Les affirmations que « Dieu a aimé le monde et lui a donné son Fils pour que quiconque croit en lui ait la vie éternelle » (Jean 3.16) et qu’« il n’est pas d’autre nom donné aux hommes par lequel les hommes soient sauvés » (Actes 4.12), font catégoriquement dépendre le salut de l’homme de la connaissance de Jésus-Christ. Or Jésus-Christ a paru en un moment donné du temps, en un lieu circonscrit de l’espace ; avant lui, après lui, en dehors de lui, des multitudes sont descendues et descendent au tombeau sans avoir entendu son nom. Qu’est-ce que la rédemption pour ceux auxquels l’appel du Sauveur n’est point parvenu ? N’y a-t-il pas de rédemption pour eux ? Dans ce cas, ce n’est pas « le monde » que Dieu a aimé, contrairement à la déclaration johannique, et la miséricorde, la justice de Dieu deviennent autre chose que les attributs proclamés parfaits par l’Ancien Testament et le Nouveau Testament. Y aura-t-il une rédemption sans le Christ, si l’homme a essayé naturellement de faire le bien ? Dans ce cas, il y a d’autres noms que le nom de Jésus pour donner le salut, contrairement à la déclaration de Luc ; et la morale de Bouddha, de Mithra, de Confucius, mise en pratique, aurait le même résultat que la religion de l’Évangile. On est donc amené par l’Écriture à dépasser les limites de l’existence terrestre pour que, quelque part, un jour, ceux qui n’ont pas rencontré le Christ ici-bas soient mis en sa présence.

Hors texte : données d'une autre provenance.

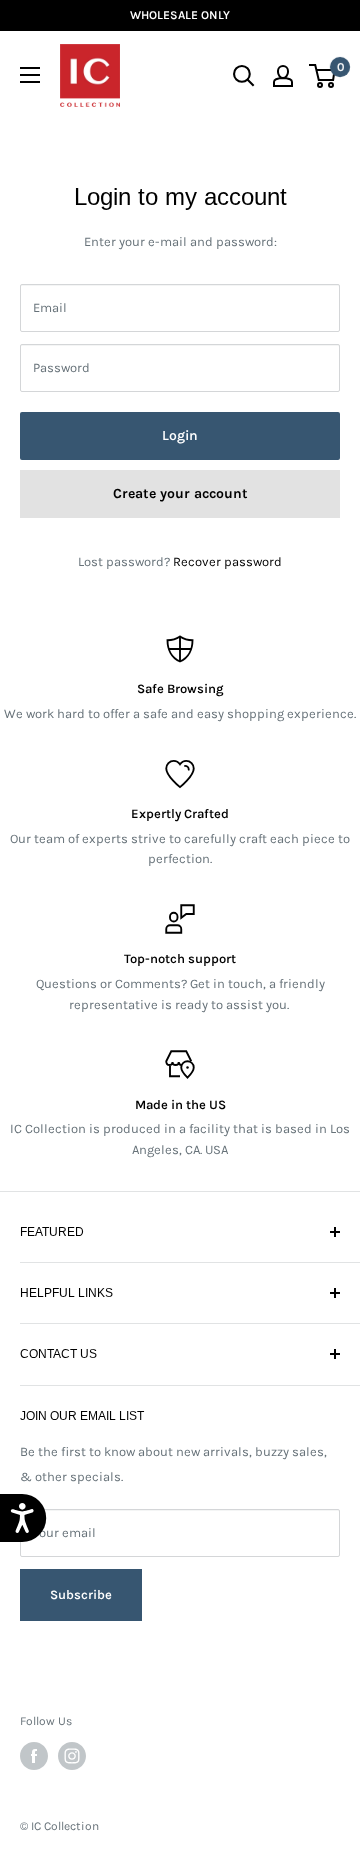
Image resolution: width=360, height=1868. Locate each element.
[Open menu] (30, 75)
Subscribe (81, 1585)
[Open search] (244, 76)
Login (180, 435)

Deux constatations concrètes étayent cette conclusion. Il y a, d’abord, un pardon après la mort. Si, d’après Marc 3.29; Luc 12.10, le péché contre le Saint-Esprit seul n’est jamais pardonné, jamais c’est-à-dire, d’après Matthieu 12.32, ni dans ce monde, ni dans le monde à venir, parce qu’il est le refus délibéré de croire au Rédempteur, la résistance obstinée maintenue devant le Dieu qui veut sauver, d’autres péchés qui ne sont pas l’opposition formelle de la volonté consciente à Dieu peuvent donc être remis.

Il y a, ensuite, un salut après la mort. Si, d’après 1 Pierre 3.19, le Christ « est allé prêcher aux esprits retenus en prison qui furent autrefois rebelles…  », n’est-ce point pour leur annoncer ce qu’ils n’avaient point ouï dire pendant leur existence terrestre : que par lui, Jésus, Dieu accorde la délivrance ? La rédemption accomplie sur le sol palestinien au début d’une ère nouvelle est donc destinée à s’étendre au plus lointain passé et au plus lointain avenir, à toute l’humanité, quels que soient la date et le lieu du passage de ses membres sur la terre. Voir Descente aux enfers.

7.

Mais cette universalité demeure très limitée encore si elle ne concerne que la race humaine et le monde humain. Les indications des épîtres de Paul nous conduisent au delà des bornes de l’humble satellite qu’est notre planète.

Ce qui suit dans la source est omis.